ACTIVITY :: Everything from the line containing "This screenshot has width=1357, height=896." to the last line of the listing below should be restated exactly, both ends included, with nothing added and the pictures omitted.

TASK INPUTS ::
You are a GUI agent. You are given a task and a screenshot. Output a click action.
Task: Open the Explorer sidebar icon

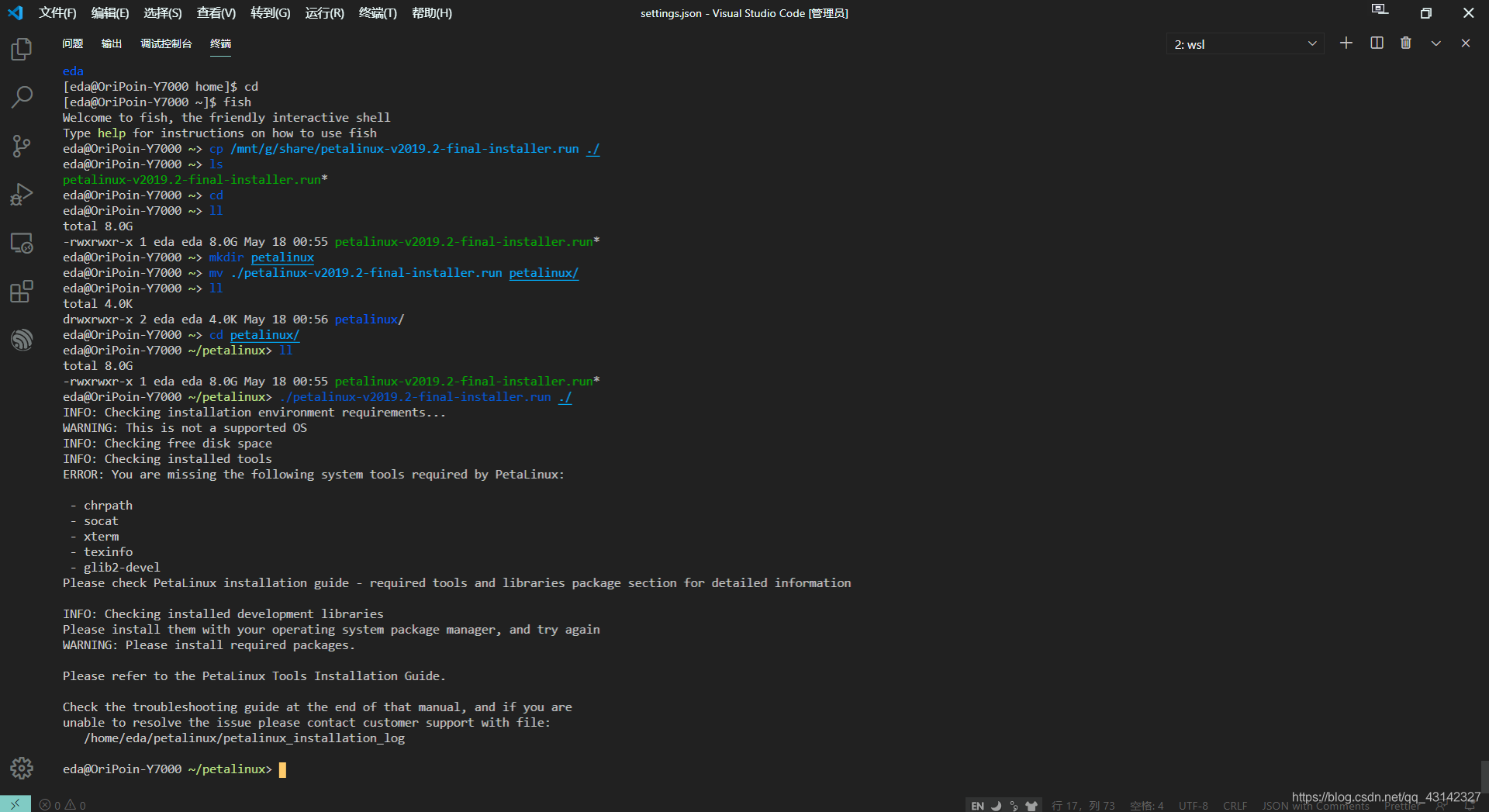[21, 49]
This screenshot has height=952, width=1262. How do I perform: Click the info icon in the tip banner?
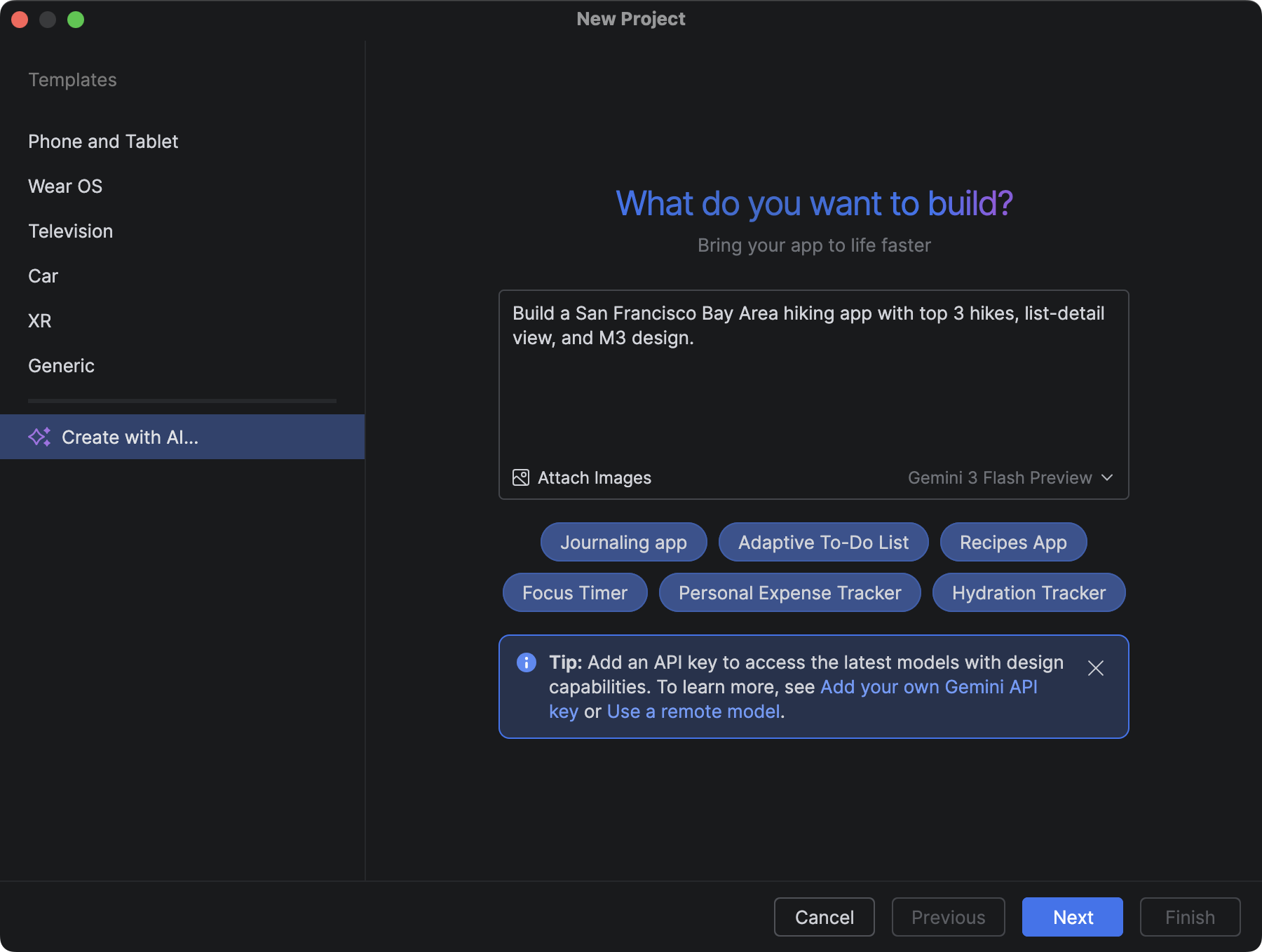click(x=526, y=662)

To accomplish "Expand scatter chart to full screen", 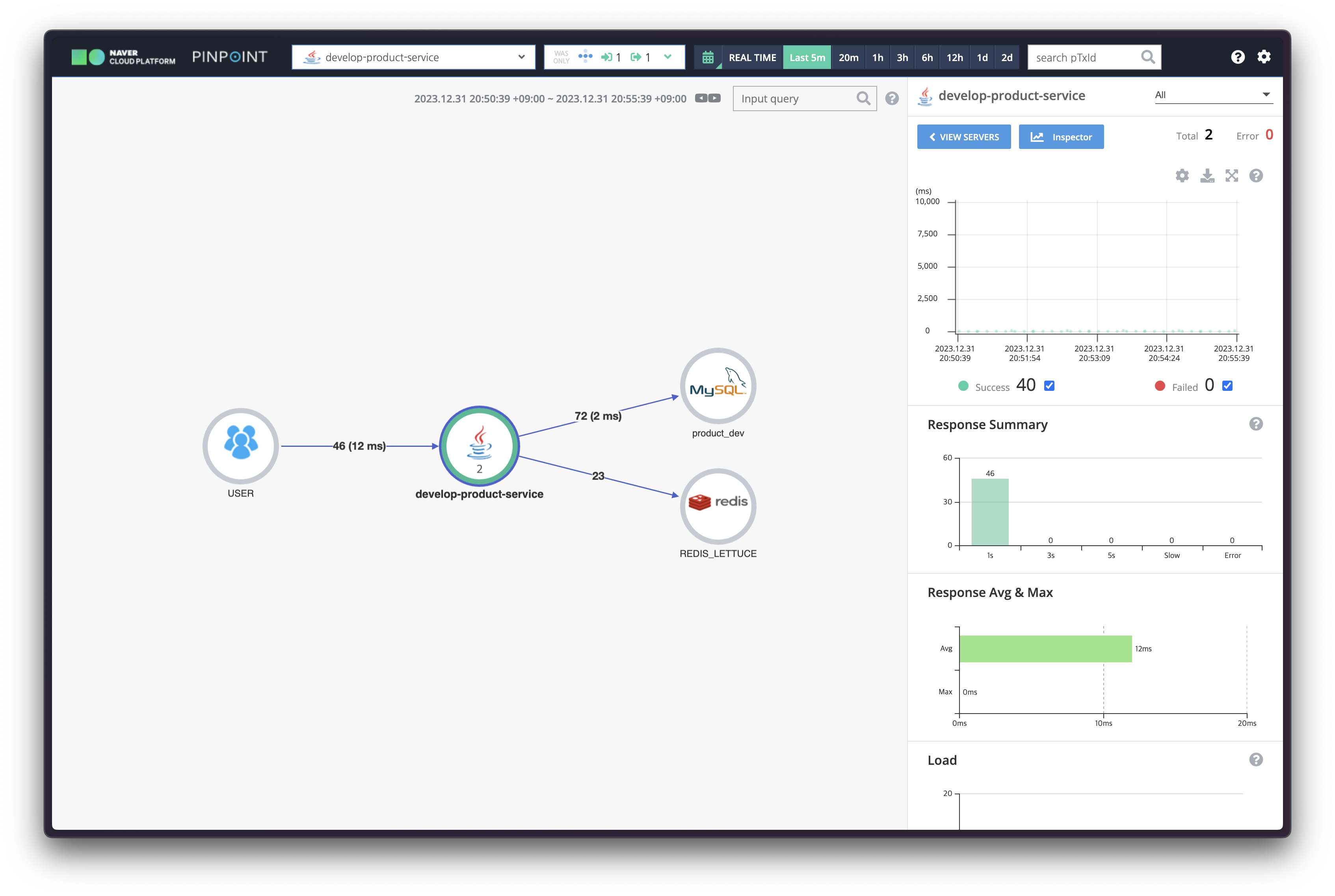I will coord(1231,175).
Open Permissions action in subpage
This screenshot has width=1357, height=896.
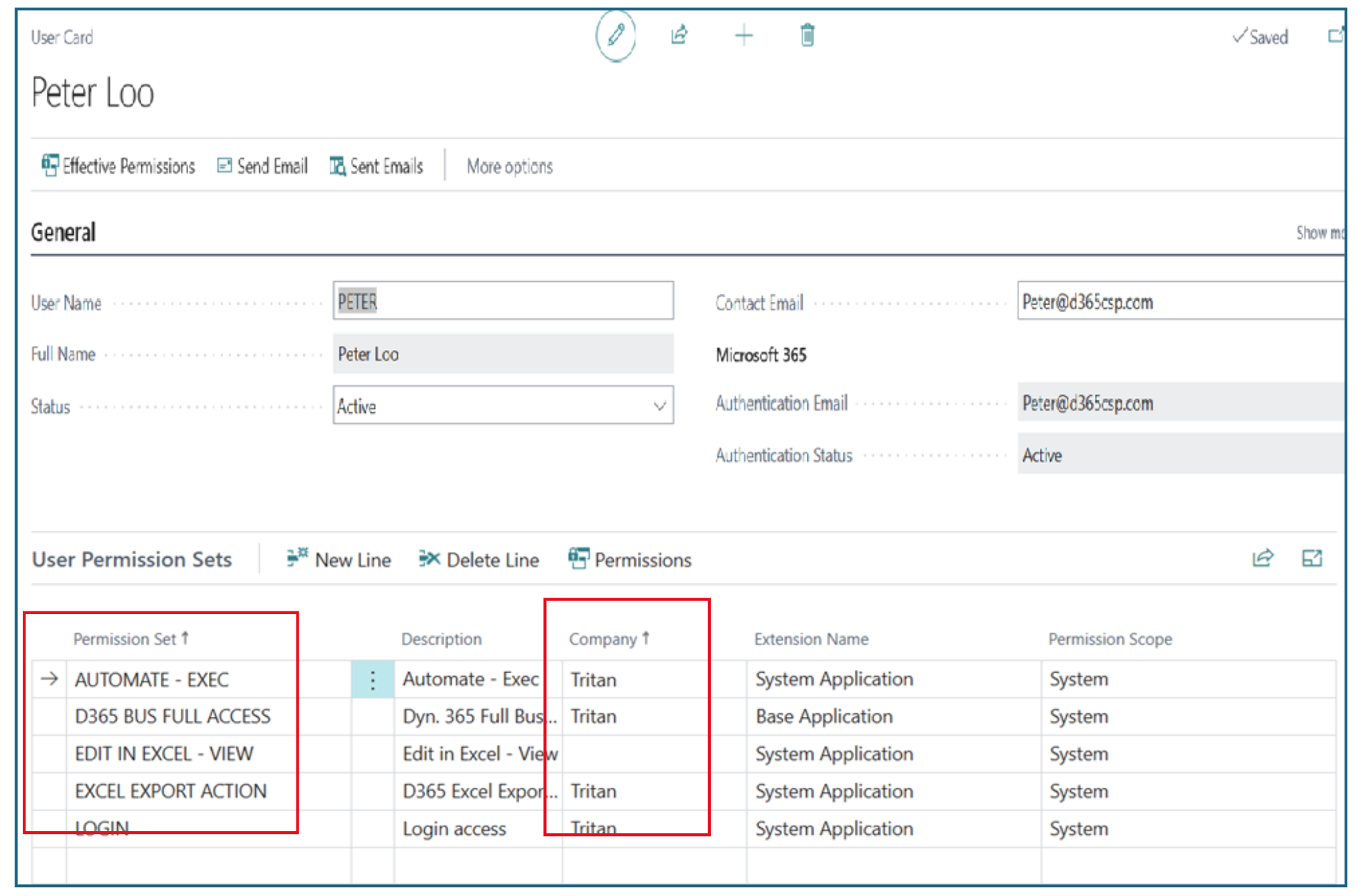point(630,560)
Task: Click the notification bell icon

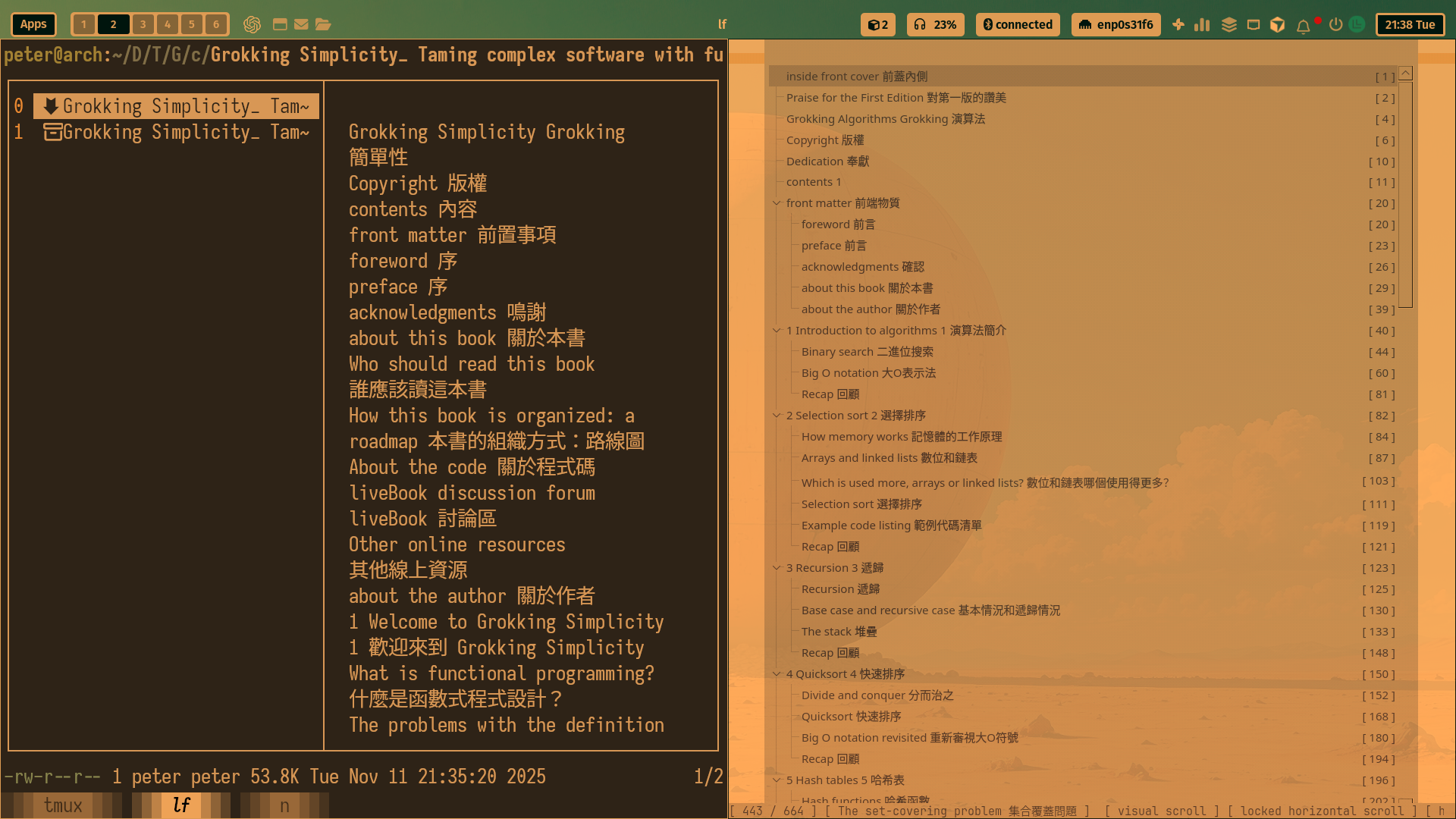Action: [1303, 26]
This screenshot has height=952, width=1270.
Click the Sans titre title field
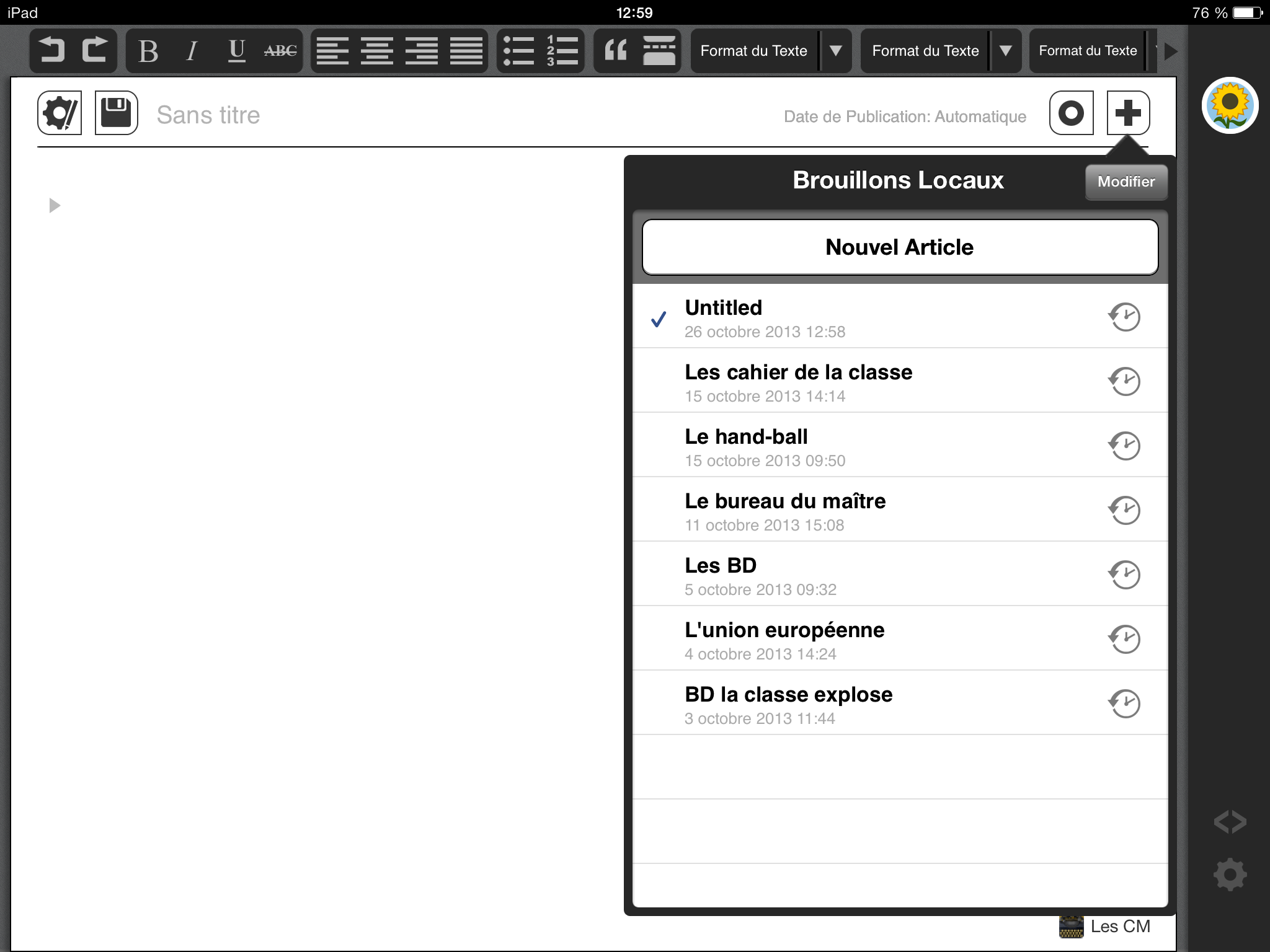click(208, 115)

RESULT OF THE EXERCISE ::
This screenshot has width=1357, height=896.
point(630,560)
Task: Click the notification bell icon

Action: [1303, 26]
This screenshot has height=952, width=1270.
Click the Sans titre title field
click(208, 115)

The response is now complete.